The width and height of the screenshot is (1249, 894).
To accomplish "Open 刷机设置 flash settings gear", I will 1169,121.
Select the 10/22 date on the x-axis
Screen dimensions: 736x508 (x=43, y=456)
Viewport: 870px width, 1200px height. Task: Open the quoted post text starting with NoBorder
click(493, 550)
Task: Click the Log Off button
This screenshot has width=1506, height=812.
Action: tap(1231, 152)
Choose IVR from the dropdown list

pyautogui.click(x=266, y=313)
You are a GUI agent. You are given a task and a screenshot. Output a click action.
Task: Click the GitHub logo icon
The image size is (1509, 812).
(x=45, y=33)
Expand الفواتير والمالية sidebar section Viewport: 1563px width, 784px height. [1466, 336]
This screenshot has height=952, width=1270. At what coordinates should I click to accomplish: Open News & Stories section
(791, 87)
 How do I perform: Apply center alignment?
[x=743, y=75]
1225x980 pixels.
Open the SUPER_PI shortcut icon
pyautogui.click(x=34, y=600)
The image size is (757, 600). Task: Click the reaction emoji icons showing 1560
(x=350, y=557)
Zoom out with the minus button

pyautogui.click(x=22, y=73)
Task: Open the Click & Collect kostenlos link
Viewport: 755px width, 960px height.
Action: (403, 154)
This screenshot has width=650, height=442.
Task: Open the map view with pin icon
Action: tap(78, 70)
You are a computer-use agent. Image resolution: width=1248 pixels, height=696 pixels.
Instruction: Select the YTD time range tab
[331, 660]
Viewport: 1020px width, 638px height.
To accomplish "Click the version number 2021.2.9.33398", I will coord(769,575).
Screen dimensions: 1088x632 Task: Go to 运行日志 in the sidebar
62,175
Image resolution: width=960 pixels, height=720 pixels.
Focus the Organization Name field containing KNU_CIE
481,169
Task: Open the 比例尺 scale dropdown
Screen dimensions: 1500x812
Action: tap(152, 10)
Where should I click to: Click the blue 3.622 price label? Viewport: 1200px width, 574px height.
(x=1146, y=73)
......
## Problem to work on:
Look through the entries above; copy every line holding the string "pixels".

## Solution to this problem:
1225x980 pixels.
You are a computer-use agent. Image resolution: width=1248 pixels, height=696 pixels.
Image resolution: width=960 pixels, height=720 pixels.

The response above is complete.